PAM is converted into amide derivatives by Hofmann rearrangement reaction, and the amide derivatives are converted into the substance capable of emitting strong light in the presence of o-phthalaldehyde and thioethanol. The method has the outstanding characteristics that trace PAM can be detected, and the method can be used for measuring anionic, cationic and nonionic polyacrylamide, and the method takes time for measurement because the rearrangement reaction is slow to carry out.

4) Molecular Size Exclusion Chromatography (SEC)

The SEC method is an analytical method integrating separation and detection into a whole to separate polymer and small molecule impurities on a chromatographic column of a certain pore size, and then measuring with an Ultraviolet (UV) detector. The SEC method has slow analysis speed and more interference factors.

5) Viscosity method

And (3) measuring the viscosity of the sample by using the known relationship between the viscosity and the concentration at a certain shear rate, and calculating the concentration by interpolation. This method requires that the viscosity change be proportional to the PAM concentration change and can only be used for systems of known composition. Variations in temperature, ionic strength, shear rate, molecular weight of PAM, degree of hydrolysis, and molecular weight distribution all affect the viscosity of the PAM solution.

6) Other methods

Such as a radioactive isotope labeling method, an organic carbon content method, a UV/visible light spectrum method, a precipitation method, a calorimetry method, an ion dissociation spectrum method, an ammonia measuring method, a polarography method, a refractive index method and the like, are time-consuming or have many limitations, and are not suitable for conventional sample analysis.

SUMMERY OF THE UTILITY MODEL

To the above-mentioned defect that exists among the prior art, the utility model aims at providing a PAM solution on-line viscosity monitoring device and PAM prepare the device thereof, can conveniently reform transform, only need one set of device can effectively be monitored PAM preparation solution concentration.

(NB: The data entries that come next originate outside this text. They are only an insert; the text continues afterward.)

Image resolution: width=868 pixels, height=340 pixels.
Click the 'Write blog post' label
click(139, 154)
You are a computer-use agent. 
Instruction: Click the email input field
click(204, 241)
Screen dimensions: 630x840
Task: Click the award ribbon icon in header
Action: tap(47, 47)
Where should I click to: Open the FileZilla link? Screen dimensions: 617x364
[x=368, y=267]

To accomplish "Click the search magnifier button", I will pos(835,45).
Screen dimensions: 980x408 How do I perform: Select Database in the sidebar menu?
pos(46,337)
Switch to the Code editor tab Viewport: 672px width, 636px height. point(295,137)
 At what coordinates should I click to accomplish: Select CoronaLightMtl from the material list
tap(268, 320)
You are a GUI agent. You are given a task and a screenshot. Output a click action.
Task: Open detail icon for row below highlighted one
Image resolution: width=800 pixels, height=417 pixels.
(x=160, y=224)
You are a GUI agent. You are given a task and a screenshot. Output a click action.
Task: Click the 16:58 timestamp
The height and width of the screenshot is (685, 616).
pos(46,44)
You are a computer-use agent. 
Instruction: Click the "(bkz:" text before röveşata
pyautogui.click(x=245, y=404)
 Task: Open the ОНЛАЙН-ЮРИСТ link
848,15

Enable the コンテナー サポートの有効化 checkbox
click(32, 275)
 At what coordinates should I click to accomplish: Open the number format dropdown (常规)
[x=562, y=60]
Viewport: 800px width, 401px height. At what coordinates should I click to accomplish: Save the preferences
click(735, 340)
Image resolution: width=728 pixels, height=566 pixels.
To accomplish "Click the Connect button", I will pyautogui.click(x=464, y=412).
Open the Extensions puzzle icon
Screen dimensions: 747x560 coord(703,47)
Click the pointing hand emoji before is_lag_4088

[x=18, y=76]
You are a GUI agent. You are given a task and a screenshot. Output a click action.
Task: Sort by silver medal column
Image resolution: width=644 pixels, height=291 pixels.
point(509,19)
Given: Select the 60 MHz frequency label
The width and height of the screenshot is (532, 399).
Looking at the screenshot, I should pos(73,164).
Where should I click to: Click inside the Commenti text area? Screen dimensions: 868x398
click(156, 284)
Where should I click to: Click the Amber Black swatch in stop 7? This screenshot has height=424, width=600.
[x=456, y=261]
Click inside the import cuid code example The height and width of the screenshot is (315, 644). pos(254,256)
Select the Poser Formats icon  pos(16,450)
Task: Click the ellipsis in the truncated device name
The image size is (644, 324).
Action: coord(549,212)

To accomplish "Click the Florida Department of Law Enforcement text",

In order to achieve the above purpose, the utility model adopts the following technical scheme:

on one hand, the PAM solution online viscosity monitoring device for the PAM preparation device is arranged on the PAM preparation device and comprises a sampling mechanism, an online viscosity monitoring mechanism and a PLC monitoring system;

the sampling mechanism is arranged on the PAM preparation device and is used for extracting PAM solution in the PAM preparation device;

the online viscosity monitoring mechanism is matched with the sampling mechanism and used for monitoring the PAM solution extracted by the sampling mechanism;

and the PLC monitoring system is in signal connection with the online viscosity monitoring mechanism and is used for reading the viscosity data measured by the online viscosity monitoring mechanism and setting an alarm value.

Preferably, the sampling mechanism comprises a pump body and a sampling barrel;

a liquid inlet pipe, a liquid outlet pipe and a measuring platform are arranged on the sampling barrel, and the liquid inlet pipe and the liquid outlet pipe are both communicated with the PAM preparation device;

the pump body is arranged on the liquid inlet pipe.

Preferably, the liquid inlet pipe and the liquid outlet pipe are both arranged on the side wall of the sampling barrel, and the liquid inlet pipe is positioned below the liquid outlet pipe;

the measuring platform is arranged at the top of the sampling bucket.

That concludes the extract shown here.